• [Exercise requirements]:
Write the next part of the ChIP-seq data analysis repository README, picking up after its last line.

• [Text excerpt]:

Skip to content

BigaSpinosaLab/LAB_ChIPseq_Data_Analysis

Repository files navigation

ChIP-seq data analysis

This repository includes scripts for pre-processing ChIPseq data to obtain the proper BAM files, peak calling and generating corresponding BigWig files. Called peaks can be imported into R (or other) and further analyzed for i.e. differential binding.

Considerations to bear in mind:

  • All scripts include comments so they are self-explanatory. Nevertheless, below is a brief explanation of how scripts are structured.
  • Scripts are prepared to be executed in a HPC environment with SLURM. Even in a similar context, the SLURM directive should be adapted to the specific HPC used and user requirements.
  • All scripts required a singularity image containing a specific tool to be run. They can be obtained by executing a singularity recipe or pulling an existing Docker container.
  • There is one specific script per analysis step and part of them should be sequentially run. With SLURM, it is possible to run them sequentially using the parameter --dependency when submitting a job to the HPC.

General Pipeline and scripts structure

The scripts folder contains the folder bash scripts to complete this part of the analysis. There is one script per specific step in the pipeline, specifically:

  • 0_Create_dir_tree_ChIPseq.sh: used to create the proper directory tree for storing intermediate and final results. Rest of scripts rely on this structure.

(Stored records)
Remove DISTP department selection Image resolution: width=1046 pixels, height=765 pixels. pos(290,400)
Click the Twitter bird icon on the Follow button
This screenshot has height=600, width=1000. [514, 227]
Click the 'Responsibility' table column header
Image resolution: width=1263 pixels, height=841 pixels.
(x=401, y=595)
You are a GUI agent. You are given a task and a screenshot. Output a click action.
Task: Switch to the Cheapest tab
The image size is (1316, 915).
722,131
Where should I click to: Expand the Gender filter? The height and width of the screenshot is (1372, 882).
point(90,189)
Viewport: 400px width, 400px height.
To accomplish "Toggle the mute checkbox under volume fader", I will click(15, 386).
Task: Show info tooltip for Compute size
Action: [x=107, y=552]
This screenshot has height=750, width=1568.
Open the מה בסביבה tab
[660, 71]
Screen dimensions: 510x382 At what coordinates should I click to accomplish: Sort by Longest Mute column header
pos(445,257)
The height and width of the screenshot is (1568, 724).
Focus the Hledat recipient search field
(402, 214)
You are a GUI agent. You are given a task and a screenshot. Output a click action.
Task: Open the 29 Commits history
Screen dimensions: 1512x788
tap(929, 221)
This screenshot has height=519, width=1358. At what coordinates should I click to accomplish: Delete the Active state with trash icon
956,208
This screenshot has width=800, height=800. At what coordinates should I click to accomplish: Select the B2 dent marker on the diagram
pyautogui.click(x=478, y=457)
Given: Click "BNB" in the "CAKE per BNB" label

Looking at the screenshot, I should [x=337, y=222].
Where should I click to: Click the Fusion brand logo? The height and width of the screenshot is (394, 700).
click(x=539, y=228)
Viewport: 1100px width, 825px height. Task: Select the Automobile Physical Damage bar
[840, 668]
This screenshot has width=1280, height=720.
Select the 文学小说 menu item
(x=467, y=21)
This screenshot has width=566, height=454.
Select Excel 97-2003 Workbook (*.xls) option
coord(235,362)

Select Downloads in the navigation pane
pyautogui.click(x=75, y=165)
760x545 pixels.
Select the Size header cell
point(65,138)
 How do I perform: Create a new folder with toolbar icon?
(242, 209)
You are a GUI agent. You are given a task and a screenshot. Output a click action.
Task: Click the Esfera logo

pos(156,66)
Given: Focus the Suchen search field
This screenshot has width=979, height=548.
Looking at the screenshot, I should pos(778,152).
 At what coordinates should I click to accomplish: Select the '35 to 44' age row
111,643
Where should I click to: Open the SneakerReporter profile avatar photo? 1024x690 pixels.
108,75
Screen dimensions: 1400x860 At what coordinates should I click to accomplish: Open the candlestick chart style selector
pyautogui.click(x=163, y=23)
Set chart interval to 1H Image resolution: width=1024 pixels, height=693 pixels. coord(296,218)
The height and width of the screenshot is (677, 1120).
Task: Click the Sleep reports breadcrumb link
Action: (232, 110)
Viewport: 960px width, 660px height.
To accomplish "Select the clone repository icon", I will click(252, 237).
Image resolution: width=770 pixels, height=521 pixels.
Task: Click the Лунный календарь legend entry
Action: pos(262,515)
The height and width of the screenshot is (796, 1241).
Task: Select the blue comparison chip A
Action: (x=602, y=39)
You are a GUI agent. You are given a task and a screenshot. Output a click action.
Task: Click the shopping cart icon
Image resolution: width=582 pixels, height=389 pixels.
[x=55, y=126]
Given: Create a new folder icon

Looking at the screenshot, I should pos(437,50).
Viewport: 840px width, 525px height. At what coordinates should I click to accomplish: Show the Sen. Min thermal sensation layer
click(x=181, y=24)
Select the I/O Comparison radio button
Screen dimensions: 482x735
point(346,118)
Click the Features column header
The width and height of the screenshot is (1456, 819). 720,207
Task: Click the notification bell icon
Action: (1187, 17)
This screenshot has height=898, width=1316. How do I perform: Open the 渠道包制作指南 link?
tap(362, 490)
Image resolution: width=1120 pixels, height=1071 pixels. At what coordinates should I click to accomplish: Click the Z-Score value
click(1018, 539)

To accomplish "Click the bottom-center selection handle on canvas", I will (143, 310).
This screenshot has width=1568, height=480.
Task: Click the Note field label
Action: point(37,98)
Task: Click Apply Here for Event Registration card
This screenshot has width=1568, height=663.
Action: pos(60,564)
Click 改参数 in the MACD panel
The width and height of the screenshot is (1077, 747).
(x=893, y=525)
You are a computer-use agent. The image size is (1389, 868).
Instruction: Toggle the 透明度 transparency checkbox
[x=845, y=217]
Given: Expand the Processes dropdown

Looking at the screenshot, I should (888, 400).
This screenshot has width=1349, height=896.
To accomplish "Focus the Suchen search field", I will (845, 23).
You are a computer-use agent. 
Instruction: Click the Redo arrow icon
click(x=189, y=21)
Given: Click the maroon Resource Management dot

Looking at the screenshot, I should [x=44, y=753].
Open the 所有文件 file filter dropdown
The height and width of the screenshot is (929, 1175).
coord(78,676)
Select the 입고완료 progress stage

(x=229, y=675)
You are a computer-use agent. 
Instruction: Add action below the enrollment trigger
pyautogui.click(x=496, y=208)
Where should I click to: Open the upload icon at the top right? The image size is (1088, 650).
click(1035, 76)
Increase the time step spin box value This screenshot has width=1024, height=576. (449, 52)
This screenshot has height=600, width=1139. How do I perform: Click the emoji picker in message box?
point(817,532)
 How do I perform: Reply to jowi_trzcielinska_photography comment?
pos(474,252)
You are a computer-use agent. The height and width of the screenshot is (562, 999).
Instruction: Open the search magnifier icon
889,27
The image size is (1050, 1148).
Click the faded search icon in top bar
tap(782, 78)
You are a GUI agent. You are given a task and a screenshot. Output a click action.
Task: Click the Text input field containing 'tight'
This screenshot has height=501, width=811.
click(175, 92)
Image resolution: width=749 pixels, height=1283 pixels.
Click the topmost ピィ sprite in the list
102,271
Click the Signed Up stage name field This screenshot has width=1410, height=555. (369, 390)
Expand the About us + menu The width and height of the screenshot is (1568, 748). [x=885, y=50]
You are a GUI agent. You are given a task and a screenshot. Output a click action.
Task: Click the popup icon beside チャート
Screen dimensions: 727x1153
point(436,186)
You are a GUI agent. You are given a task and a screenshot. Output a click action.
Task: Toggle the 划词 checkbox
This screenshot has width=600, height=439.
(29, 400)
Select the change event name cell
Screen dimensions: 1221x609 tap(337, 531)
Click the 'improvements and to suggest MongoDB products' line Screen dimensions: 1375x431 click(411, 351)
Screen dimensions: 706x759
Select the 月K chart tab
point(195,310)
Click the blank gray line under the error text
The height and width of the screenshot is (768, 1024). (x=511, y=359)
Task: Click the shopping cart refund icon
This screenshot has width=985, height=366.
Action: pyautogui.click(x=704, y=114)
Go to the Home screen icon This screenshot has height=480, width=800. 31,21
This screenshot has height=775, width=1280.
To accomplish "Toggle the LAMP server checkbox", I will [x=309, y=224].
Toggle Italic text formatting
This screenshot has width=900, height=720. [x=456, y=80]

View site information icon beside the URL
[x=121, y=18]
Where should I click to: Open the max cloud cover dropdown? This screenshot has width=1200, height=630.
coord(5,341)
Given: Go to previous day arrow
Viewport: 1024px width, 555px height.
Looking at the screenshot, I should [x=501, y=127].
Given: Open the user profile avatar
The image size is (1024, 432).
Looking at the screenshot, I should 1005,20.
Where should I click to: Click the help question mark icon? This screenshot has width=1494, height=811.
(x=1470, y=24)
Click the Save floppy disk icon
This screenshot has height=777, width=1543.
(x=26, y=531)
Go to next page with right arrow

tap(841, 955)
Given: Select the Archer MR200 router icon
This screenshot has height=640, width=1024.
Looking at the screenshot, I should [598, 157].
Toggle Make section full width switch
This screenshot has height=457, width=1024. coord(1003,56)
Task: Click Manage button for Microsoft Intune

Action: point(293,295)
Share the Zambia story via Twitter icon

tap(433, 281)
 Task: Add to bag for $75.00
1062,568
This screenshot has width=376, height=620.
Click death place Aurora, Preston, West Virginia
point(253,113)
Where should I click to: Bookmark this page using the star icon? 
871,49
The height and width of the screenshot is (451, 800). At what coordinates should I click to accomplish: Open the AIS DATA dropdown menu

• [Reply]:
  • 1_Quality_check_data.sh: used to run FASTQ quality check with basic metrics. This can be used for raw and trimmed data.
  • 2_Trimming_trimgalore.sh: used to run reads trimming. This is optional depending on the quality/adapters presence in your reads.
  • 3_Bowtie2_Build_Index.sh: used to build the required Bowtie2 index for reads alignment. This is not required if you already have an index for the genome assembly under test.
  • 4_Bowtie2_alignment.sh: used to align FASTQ files with Bowtie2 aligner tool.
  • 5_BAM_MarkDUP.sh: used to mark duplicates in the aligned reads by means of Picard tool.
  • 6_Remove_Blacklisted_regions.sh: used to remove ChIPseq blacklisted regions listed by ENCODE.
  • 7_OPTIONAL_BAM_RemoveDUP.sh: use to remove already marked duplicates. This is required if PhantomPeaktools is going to be executed. ONLY APPLICABLE FOR SINGLE-END READS.
  • 8_QC_phantompeaktools.sh: used to execute PhantomPeakTools as a QC (NSC and RSC computation). Additionally, result can be used as the input fragment size for peak calling. ONLY APPLICABLE FOR SINGLE-END READS.
  • 9_QC_Library_Complexity_metrics.sh: used to assess library complexity (ENCODE Quality metrics such as NRF).
  • 10_QC_FingerPrints.sh: used to assess the ChIPseq quality.
  • 11_Create_BigWig.sh: used to obtain BigWig files for later visualization in i.e. IGV.
  • 12_MACS2_Peak_calling.sh: used for peak calling (narrow profile peaks such as TFs and specific histone marks) with MACS2 tool.
  • 13_epic2_peak_calling.sh: used for peak calling (broad profile peaks such as specific histone marks) with epic2 (SICER) tool.
  • 14_Plot_samples_correlation.sh: used to evaluate the correlation among samples from the same dataset in terms of signal across the genome.
  • 15_Plot_Samples_Profiles.sh: used to generate density/profile plots to assess the ChIP signal aroung specific genomic regions defined in a BED file.

Importantly, there is a txt file 'ChIPseq_User_defined_parameters.txt' that MUST BE ADAPTED for each ChIPseq data analysis project. It basically contains the required data paths and essential parameter values.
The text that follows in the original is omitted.